» **What to work on**
When you reach the line containing "Task: Click the calendar icon in date filter" in the entries below, begin reproducing lines exactly, and stop once the line containing "Viewport: 394px width, 224px height." is done.

=== Provided data ===

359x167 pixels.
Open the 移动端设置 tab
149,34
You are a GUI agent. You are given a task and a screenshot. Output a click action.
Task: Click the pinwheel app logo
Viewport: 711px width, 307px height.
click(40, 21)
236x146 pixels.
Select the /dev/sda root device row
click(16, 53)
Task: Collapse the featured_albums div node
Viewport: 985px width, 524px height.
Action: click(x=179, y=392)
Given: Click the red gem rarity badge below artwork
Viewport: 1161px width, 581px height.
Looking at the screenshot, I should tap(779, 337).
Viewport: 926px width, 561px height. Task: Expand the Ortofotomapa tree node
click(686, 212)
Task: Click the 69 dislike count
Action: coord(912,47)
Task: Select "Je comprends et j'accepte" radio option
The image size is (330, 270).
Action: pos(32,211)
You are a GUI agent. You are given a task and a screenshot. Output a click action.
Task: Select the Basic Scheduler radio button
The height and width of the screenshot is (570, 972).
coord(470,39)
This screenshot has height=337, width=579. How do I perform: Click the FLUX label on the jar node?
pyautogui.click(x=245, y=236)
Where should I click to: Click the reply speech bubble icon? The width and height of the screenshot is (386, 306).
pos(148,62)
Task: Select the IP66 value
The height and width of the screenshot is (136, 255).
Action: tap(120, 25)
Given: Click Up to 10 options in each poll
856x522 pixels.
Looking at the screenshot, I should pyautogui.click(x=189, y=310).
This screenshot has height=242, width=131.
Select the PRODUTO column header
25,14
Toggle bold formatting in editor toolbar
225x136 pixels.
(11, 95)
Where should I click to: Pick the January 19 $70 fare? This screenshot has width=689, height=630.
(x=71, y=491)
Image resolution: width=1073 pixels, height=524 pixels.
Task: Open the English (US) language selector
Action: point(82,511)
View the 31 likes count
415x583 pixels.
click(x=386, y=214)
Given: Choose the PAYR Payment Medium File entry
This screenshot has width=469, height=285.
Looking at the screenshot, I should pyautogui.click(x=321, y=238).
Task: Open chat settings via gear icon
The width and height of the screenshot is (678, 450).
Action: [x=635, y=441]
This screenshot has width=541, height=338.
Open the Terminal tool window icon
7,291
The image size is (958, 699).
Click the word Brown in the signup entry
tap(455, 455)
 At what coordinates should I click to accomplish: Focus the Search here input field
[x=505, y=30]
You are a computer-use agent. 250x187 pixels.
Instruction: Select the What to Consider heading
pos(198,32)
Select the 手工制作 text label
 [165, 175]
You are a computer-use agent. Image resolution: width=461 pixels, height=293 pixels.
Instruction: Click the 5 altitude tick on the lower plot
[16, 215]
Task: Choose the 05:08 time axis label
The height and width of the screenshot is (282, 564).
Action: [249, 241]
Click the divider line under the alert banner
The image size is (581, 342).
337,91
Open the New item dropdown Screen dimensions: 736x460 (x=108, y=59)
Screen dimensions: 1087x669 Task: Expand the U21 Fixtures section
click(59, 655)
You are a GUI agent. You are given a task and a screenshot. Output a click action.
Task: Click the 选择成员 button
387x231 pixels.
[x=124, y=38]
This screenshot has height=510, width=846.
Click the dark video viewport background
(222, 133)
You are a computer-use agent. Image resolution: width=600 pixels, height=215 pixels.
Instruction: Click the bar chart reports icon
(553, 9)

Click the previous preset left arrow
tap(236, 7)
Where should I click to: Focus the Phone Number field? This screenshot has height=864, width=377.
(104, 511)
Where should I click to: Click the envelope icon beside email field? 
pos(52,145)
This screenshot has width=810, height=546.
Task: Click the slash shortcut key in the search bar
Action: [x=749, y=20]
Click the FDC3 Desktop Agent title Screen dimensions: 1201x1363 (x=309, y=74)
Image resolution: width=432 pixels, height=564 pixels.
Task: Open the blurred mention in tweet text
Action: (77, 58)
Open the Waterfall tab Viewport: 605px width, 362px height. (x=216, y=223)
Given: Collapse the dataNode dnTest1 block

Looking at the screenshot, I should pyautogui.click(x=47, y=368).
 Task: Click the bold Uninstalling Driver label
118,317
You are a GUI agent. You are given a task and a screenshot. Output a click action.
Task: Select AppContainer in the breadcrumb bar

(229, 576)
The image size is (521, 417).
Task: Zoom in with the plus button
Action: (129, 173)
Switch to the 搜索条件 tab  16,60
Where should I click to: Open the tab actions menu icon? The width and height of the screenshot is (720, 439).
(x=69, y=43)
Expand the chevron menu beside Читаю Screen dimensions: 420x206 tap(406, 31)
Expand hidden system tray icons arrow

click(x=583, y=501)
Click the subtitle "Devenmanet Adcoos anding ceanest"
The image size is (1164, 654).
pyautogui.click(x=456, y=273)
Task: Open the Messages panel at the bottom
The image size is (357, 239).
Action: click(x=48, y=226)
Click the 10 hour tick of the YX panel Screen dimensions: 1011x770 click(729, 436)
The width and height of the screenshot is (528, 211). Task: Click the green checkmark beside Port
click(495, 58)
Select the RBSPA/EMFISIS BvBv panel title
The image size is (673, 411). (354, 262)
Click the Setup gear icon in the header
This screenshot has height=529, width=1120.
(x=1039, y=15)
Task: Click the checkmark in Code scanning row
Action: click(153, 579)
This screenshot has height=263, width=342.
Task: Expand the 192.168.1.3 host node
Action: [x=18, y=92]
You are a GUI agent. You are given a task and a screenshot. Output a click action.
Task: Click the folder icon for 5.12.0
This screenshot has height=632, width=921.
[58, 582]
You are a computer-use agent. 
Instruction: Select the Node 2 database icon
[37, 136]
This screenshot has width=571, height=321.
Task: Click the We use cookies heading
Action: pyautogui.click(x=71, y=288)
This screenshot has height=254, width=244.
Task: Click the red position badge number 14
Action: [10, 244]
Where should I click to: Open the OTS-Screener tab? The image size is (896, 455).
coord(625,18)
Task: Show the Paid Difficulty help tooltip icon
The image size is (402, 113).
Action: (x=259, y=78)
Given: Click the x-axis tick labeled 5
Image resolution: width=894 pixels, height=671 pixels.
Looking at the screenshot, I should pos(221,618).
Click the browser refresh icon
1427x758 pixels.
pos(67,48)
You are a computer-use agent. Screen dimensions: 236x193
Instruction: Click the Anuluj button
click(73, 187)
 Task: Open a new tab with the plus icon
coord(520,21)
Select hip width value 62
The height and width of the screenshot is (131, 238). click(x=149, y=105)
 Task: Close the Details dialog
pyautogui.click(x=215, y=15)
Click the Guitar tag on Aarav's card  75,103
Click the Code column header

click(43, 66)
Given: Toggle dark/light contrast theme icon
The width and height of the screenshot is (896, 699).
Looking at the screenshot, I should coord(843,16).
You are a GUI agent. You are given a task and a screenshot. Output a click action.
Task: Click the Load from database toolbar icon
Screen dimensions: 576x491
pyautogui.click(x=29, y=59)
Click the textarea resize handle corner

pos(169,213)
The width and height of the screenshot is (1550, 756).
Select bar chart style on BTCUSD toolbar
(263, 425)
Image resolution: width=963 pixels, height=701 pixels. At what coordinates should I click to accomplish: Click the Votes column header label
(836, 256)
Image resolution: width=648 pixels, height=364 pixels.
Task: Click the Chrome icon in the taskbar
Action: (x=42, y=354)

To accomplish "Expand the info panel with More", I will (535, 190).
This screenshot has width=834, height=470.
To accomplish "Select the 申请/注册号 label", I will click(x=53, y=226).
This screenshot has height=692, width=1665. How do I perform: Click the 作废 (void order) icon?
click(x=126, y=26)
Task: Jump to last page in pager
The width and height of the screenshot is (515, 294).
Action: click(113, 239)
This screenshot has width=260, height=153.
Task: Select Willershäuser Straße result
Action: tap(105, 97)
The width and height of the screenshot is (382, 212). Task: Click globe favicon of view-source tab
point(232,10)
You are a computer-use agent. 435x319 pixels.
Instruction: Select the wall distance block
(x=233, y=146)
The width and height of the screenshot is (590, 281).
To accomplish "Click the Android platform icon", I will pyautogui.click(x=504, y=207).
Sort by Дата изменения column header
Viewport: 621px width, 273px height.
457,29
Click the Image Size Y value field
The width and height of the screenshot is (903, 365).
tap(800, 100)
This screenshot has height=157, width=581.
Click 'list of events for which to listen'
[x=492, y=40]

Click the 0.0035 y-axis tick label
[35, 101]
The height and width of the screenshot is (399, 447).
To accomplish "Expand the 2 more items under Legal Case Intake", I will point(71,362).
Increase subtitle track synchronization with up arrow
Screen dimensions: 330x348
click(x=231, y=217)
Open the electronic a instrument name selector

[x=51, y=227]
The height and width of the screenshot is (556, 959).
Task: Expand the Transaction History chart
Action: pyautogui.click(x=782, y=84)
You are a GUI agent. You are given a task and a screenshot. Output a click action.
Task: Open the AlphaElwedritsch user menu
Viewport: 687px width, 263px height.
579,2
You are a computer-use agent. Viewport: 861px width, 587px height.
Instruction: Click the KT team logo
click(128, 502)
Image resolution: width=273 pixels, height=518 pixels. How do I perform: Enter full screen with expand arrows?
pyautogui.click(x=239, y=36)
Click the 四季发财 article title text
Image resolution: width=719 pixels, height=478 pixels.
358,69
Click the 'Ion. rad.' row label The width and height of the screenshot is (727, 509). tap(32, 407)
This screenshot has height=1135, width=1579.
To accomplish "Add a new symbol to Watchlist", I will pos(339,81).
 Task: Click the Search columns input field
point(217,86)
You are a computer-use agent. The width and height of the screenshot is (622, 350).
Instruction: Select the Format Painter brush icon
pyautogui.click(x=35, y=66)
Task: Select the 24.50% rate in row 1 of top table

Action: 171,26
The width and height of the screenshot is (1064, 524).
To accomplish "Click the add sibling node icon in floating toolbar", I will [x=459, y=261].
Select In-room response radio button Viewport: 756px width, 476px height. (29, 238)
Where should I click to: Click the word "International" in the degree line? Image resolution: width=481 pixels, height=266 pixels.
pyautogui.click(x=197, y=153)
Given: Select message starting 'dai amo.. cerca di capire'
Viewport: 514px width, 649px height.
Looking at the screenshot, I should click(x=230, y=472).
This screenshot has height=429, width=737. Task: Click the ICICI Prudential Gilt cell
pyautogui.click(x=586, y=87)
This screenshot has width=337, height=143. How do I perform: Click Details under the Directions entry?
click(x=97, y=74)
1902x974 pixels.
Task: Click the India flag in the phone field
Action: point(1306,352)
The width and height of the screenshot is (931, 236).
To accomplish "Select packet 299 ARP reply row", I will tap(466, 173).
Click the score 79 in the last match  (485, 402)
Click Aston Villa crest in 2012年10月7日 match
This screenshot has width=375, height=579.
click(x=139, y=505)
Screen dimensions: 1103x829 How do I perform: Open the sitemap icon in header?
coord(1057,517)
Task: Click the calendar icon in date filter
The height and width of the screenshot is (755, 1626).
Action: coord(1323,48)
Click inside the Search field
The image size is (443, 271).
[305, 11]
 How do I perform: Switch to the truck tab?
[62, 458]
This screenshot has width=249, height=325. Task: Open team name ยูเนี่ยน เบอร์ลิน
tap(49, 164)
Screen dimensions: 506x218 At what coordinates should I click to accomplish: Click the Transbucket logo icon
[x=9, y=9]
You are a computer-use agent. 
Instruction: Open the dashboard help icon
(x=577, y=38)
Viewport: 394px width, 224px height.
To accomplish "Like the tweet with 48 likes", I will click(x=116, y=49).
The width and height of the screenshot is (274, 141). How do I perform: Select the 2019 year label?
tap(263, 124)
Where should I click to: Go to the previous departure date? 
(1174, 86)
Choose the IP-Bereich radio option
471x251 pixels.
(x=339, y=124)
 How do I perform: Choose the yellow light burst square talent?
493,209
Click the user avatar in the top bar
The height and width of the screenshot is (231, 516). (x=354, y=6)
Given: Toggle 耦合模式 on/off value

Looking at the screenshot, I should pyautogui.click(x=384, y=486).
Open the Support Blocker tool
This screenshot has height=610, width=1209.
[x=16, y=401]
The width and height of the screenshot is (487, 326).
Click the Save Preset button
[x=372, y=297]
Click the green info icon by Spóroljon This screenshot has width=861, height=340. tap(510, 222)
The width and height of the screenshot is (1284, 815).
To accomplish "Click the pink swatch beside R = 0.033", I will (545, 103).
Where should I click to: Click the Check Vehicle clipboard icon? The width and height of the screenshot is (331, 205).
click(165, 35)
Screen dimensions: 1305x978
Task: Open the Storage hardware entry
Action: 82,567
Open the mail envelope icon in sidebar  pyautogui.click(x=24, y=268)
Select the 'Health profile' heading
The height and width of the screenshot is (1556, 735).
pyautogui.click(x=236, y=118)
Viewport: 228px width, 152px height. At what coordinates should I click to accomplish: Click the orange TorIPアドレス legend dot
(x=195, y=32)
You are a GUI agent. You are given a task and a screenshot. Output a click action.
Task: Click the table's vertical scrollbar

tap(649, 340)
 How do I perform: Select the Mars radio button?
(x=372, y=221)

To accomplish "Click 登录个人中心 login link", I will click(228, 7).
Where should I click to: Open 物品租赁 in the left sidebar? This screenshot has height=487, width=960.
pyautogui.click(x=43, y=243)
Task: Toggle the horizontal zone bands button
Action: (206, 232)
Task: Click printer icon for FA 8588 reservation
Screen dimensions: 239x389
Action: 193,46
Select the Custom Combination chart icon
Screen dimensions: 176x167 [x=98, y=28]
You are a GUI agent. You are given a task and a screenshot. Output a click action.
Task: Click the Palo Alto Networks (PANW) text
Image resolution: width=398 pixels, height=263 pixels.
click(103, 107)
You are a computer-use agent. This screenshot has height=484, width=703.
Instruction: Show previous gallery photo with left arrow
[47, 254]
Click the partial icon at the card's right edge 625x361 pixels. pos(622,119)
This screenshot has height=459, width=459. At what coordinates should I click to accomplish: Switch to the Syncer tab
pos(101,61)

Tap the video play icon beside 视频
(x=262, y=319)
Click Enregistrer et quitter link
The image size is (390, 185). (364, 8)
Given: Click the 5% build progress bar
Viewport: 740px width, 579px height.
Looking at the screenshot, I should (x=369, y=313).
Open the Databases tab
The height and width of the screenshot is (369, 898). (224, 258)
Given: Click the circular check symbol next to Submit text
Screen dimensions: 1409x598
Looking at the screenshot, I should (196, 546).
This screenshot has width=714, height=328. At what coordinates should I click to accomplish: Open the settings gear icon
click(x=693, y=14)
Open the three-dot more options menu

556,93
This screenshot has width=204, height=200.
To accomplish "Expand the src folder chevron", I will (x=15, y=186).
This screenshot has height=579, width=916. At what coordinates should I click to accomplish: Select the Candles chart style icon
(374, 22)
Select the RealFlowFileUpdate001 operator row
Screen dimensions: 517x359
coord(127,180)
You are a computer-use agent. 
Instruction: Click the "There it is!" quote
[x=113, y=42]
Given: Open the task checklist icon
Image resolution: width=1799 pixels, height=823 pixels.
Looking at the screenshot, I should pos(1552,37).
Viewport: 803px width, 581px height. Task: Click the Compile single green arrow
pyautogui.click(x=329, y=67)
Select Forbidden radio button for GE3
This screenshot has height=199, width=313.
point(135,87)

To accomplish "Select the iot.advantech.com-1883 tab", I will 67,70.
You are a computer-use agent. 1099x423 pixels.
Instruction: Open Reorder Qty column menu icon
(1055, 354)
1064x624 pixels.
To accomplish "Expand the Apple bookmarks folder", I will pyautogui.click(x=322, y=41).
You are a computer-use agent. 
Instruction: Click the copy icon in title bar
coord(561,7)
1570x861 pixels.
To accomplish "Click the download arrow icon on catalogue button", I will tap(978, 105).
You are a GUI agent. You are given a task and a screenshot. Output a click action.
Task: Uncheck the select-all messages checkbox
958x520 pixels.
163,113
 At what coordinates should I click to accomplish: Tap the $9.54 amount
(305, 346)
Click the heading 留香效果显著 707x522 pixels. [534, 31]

===

» **Written answer**
Task: Click the calendar icon in date filter
The height and width of the screenshot is (755, 1626).
Action: coord(1323,48)
Click inside the Search field
The image size is (443, 271).
[305, 11]
 How do I perform: Switch to the truck tab?
[62, 458]
This screenshot has width=249, height=325. Task: Open team name ยูเนี่ยน เบอร์ลิน
tap(49, 164)
Screen dimensions: 506x218 At what coordinates should I click to accomplish: Click the Transbucket logo icon
[x=9, y=9]
You are a computer-use agent. 
Instruction: Open the dashboard help icon
(x=577, y=38)
Viewport: 394px width, 224px height.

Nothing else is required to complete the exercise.